We have seen that as we age, our yin hormones decrease. Menopause marks the most dramatic drop. From this point onward, a woman has less of a buffer against physical or emotional stress. This is a physiological indication that a change has occurred.
This is why menopausal women often feel they no longer are the women they once were. They aren’t. This isn’t a problem. The problem comes when we do not adjust our behaviors to reflect this reality.
In Ayurveda we would consider that one cause of excess stress is poor diet, another is inappropriate lifestyle, and a third is going against the nature of things.
Throughout perimenopause and menopause, if we continue to try to employ the “full-steam-ahead” habits, tactics, and strategies we used in our twenties and thirties, we may well find that, not only do they not work anymore (if they even worked in the first place), but they make us feel physically tired, emotionally stressed, and spiritually exhausted.
The inherent strength of a woman’s constitution dictates how well she can tolerate a stressful lifestyle and poor nutrition. If her constitution is weak, she may never have been able to tolerate poor habits without her body complaining loudly.
She may have had to be very conscious of her diet and lifestyle and learned to tailor them according to what her body could handle. If her constitution has always been strong, she might have been able to tolerate poor habits longer without too much complaint from her body.

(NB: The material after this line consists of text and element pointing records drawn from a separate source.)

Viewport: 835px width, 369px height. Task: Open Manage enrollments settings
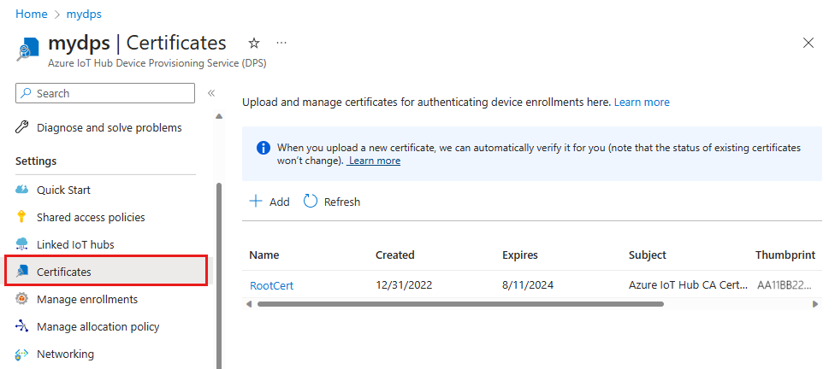pyautogui.click(x=87, y=299)
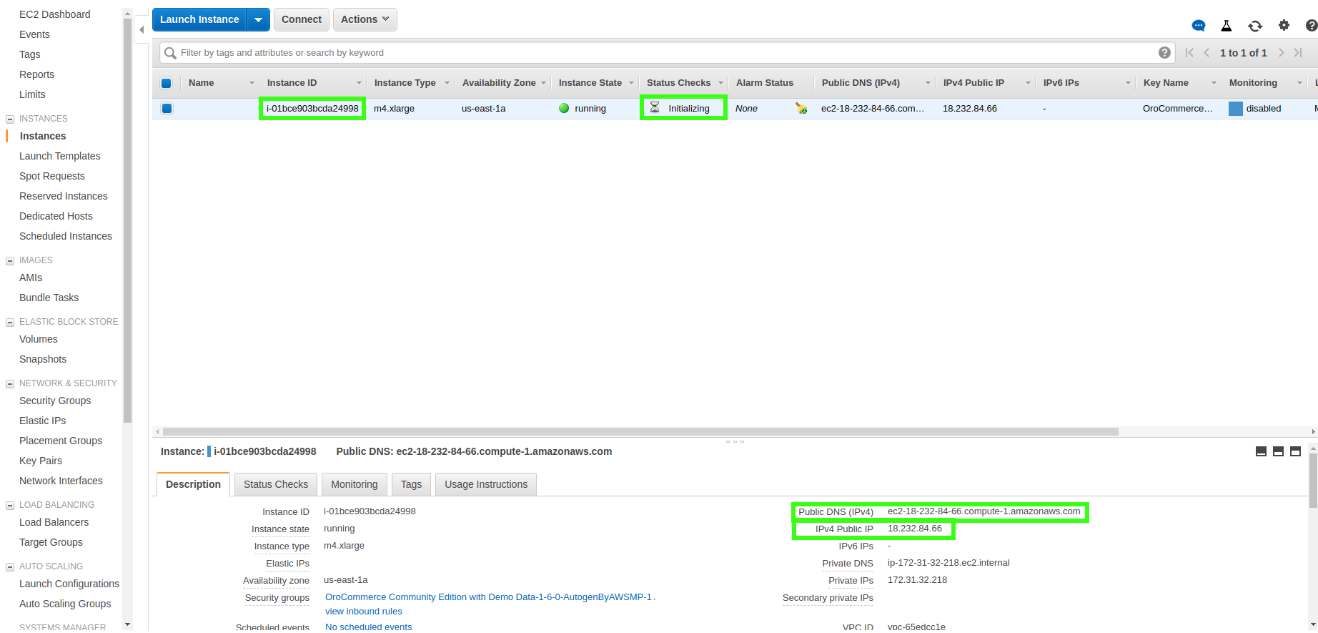Click the Connect button
1318x633 pixels.
coord(301,20)
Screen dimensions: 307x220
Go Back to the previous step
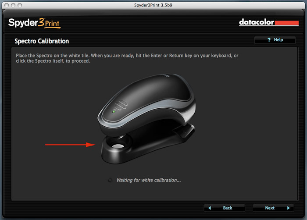tap(224, 208)
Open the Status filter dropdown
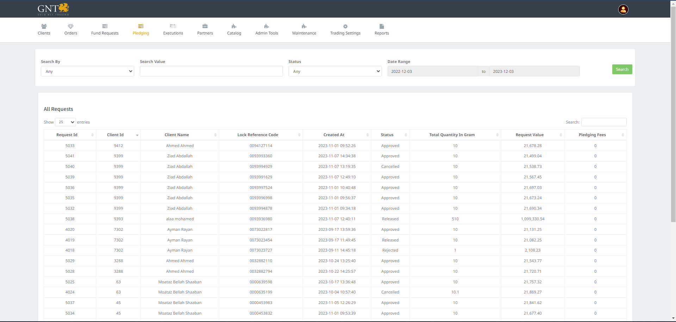Screen dimensions: 676x322 335,71
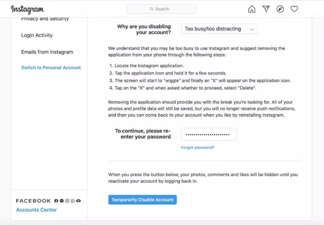Click the Oculus icon in the footer

(x=78, y=201)
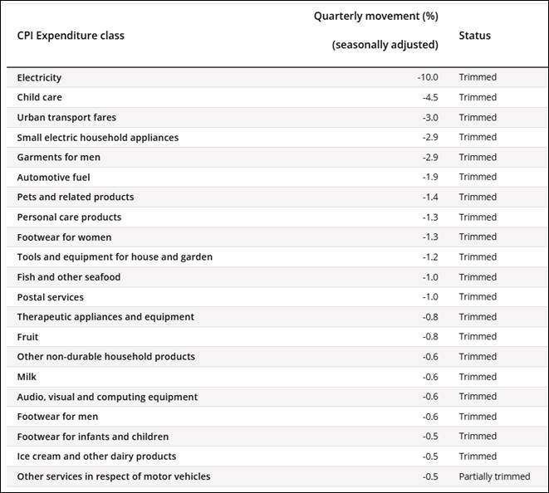This screenshot has height=493, width=549.
Task: Select Tools and equipment for house and garden
Action: pos(115,257)
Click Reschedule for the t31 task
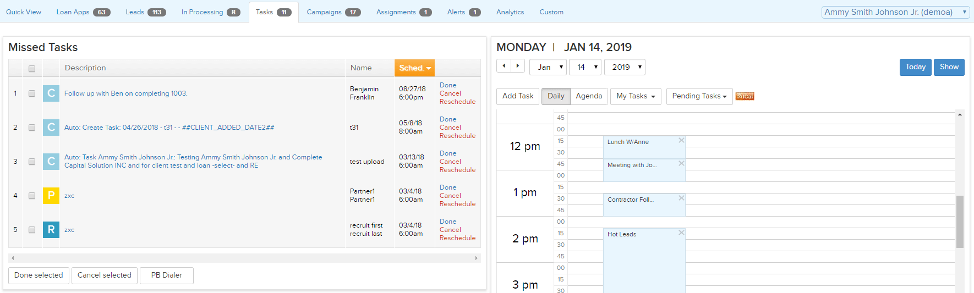 pos(457,136)
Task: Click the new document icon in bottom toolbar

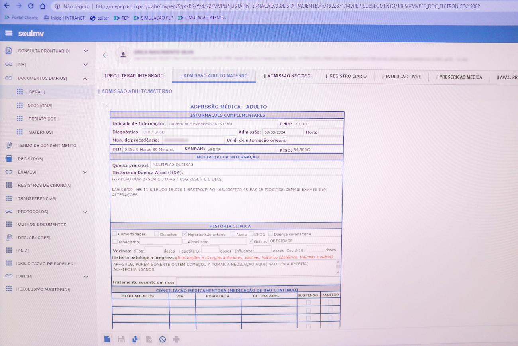Action: pyautogui.click(x=107, y=339)
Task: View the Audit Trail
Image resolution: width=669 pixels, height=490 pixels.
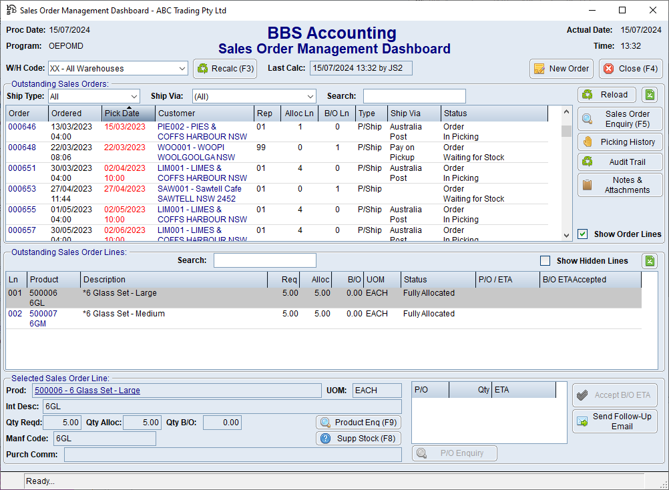Action: tap(620, 162)
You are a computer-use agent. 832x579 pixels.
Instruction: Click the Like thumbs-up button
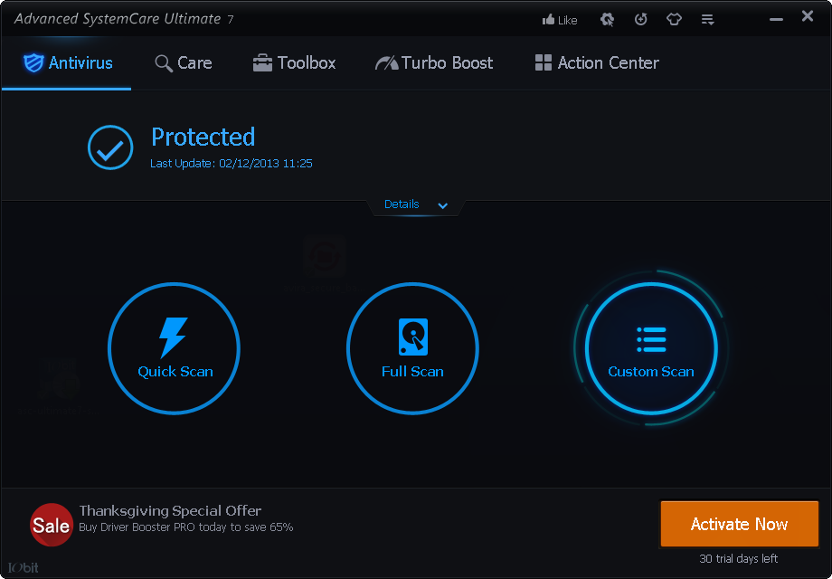pyautogui.click(x=559, y=19)
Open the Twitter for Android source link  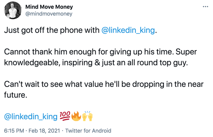(x=88, y=131)
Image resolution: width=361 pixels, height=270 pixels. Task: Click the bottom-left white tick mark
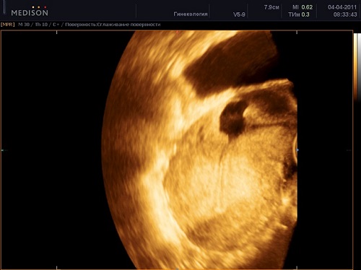click(57, 268)
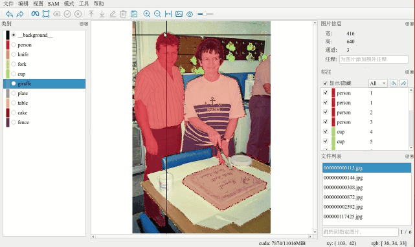Click the fit-to-width toolbar icon
This screenshot has width=415, height=247.
point(168,14)
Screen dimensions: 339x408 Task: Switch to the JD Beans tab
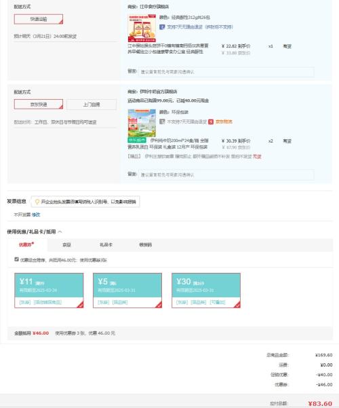[x=67, y=245]
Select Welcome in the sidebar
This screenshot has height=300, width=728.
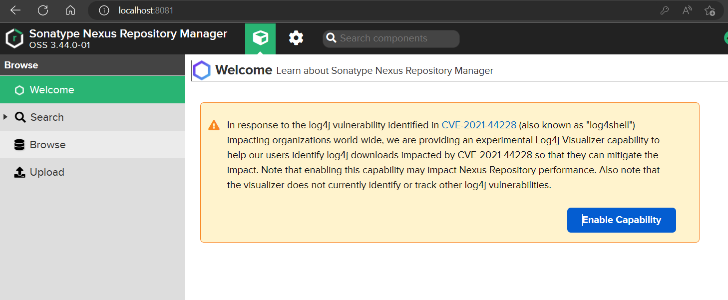51,90
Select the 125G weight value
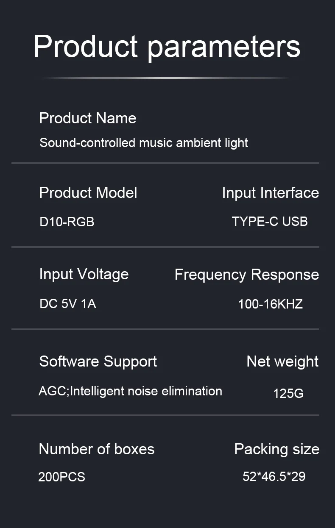This screenshot has width=335, height=528. click(288, 393)
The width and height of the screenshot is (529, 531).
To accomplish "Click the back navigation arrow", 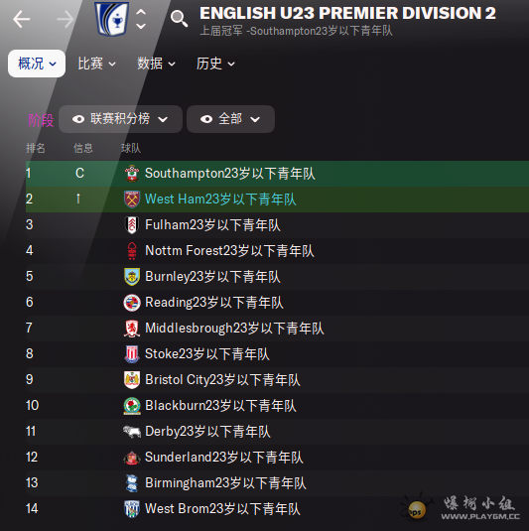I will [21, 19].
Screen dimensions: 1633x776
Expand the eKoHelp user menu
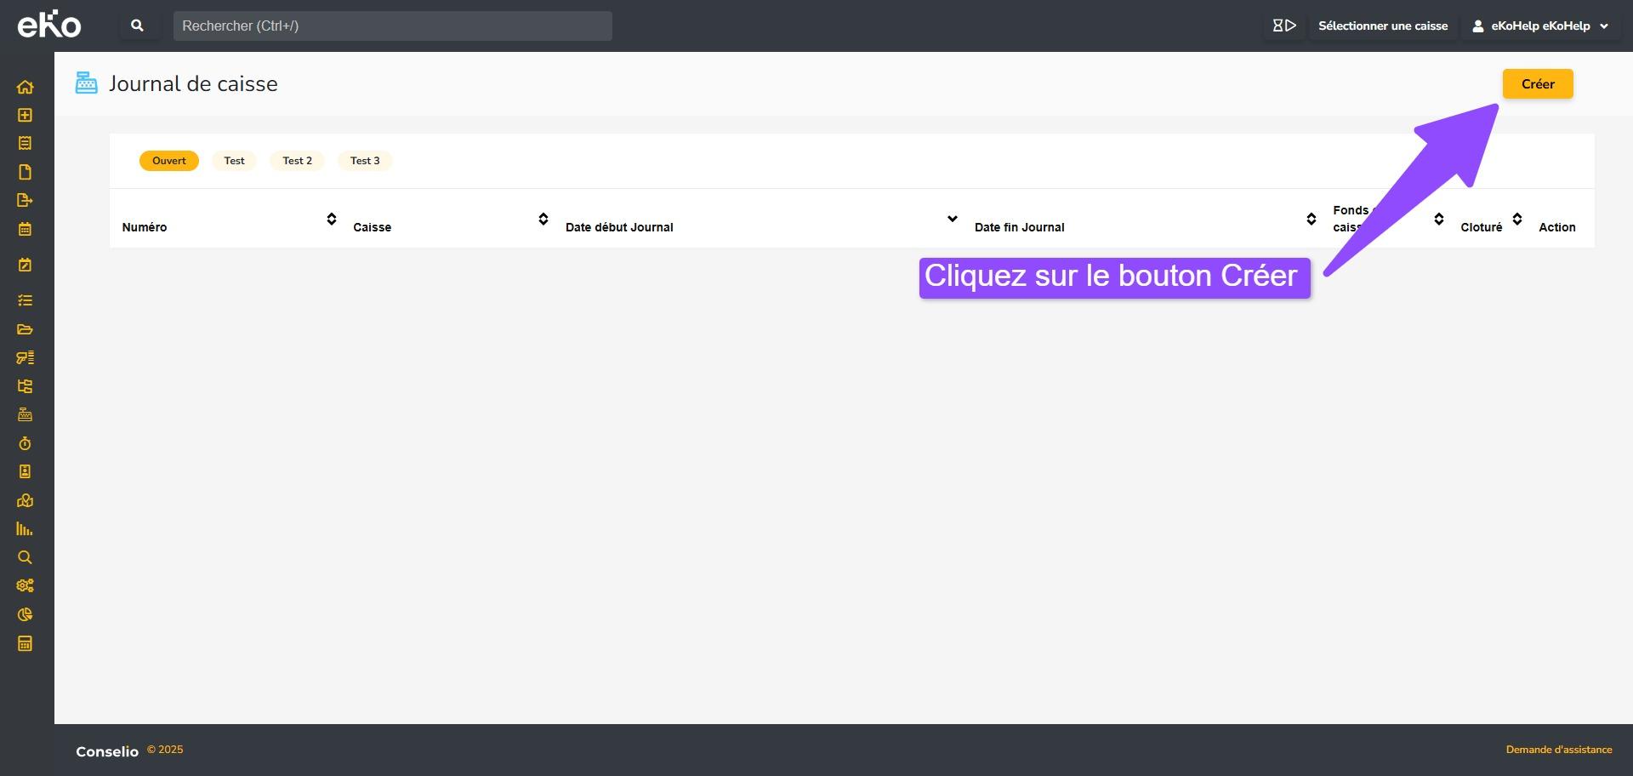[1540, 26]
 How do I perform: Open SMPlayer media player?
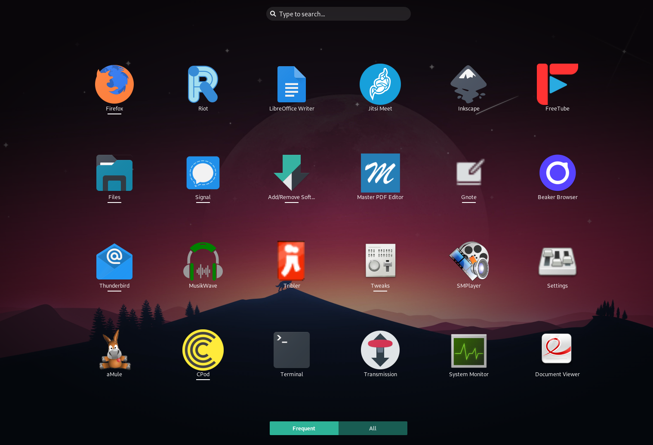(x=469, y=262)
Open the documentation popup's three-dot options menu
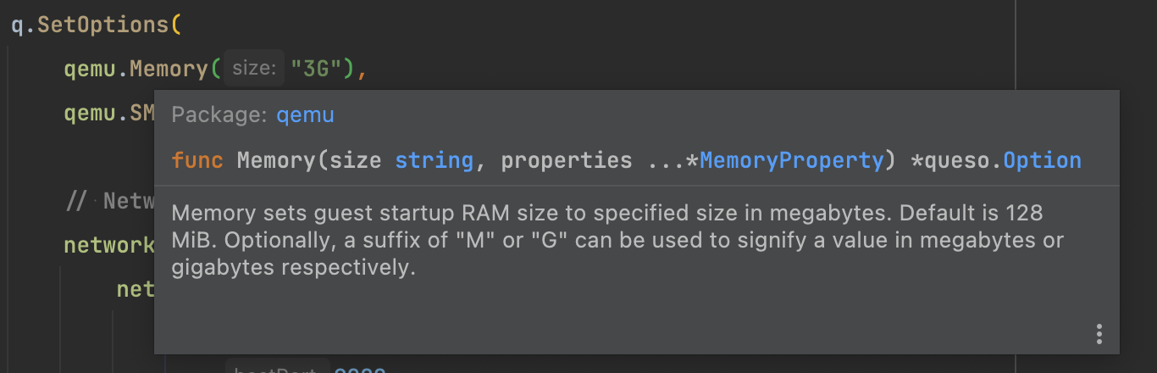The width and height of the screenshot is (1157, 373). click(x=1099, y=334)
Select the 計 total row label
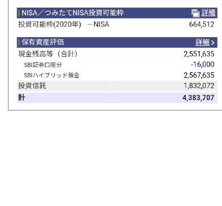 pos(22,97)
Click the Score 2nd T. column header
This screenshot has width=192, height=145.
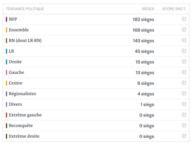click(174, 9)
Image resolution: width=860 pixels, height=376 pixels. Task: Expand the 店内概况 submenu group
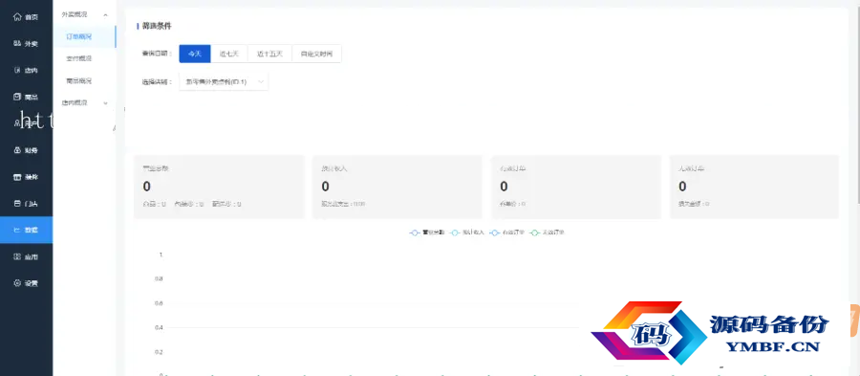84,102
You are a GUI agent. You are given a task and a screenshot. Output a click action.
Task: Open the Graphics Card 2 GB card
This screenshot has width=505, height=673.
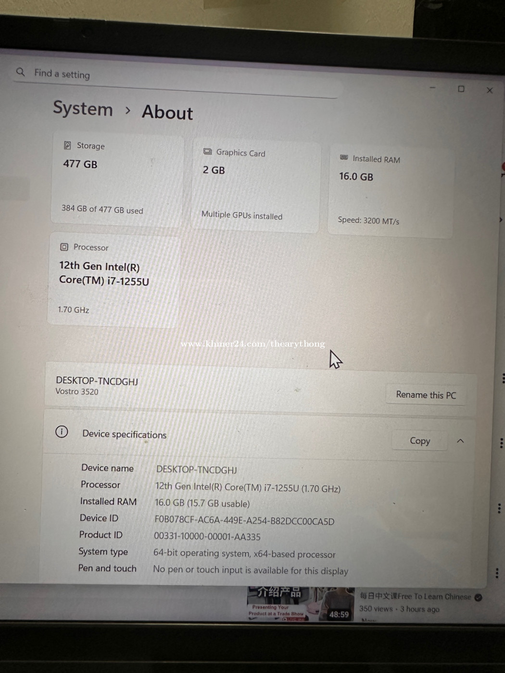coord(255,186)
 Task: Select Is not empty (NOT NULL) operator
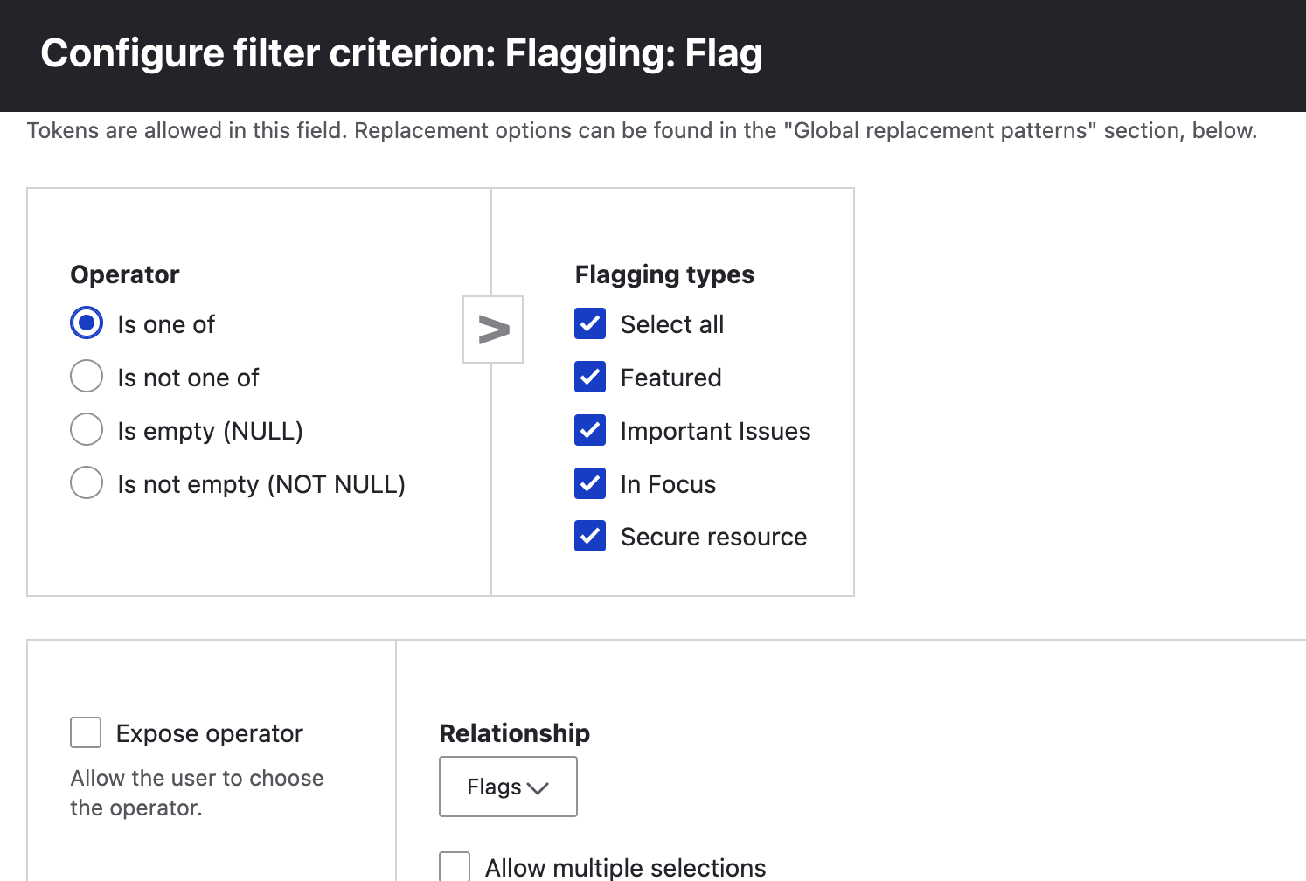(86, 482)
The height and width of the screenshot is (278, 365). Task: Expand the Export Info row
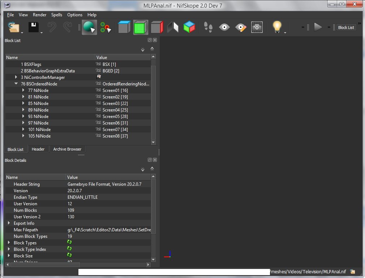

She may have been able to drink three or four glasses of wine a day and smoke a half pack of cigarettes and still have received a clean bill of health from her Western medical checkups her entire life.
However, in her early to mid fifties, she may find her tolerance plummets. Health problems begin to surface that clearly demonstrate all is not well.
For example, she may suddenly test positive for high cholesterol, high blood pressure, breast cancer, adrenal burnout, emotional disorders, or a host of other possible diagnoses. Or maybe she gets colds and flu that are more severe and last longer than ever before.
Ayurveda considers that menopause marks a major turning point for a woman. It’s a time of transition when she is naturally suited to begin an inner journey.
Up to now in her life, it was natural for her to educate herself, raise a family, develop her profession, and engage fully in the world.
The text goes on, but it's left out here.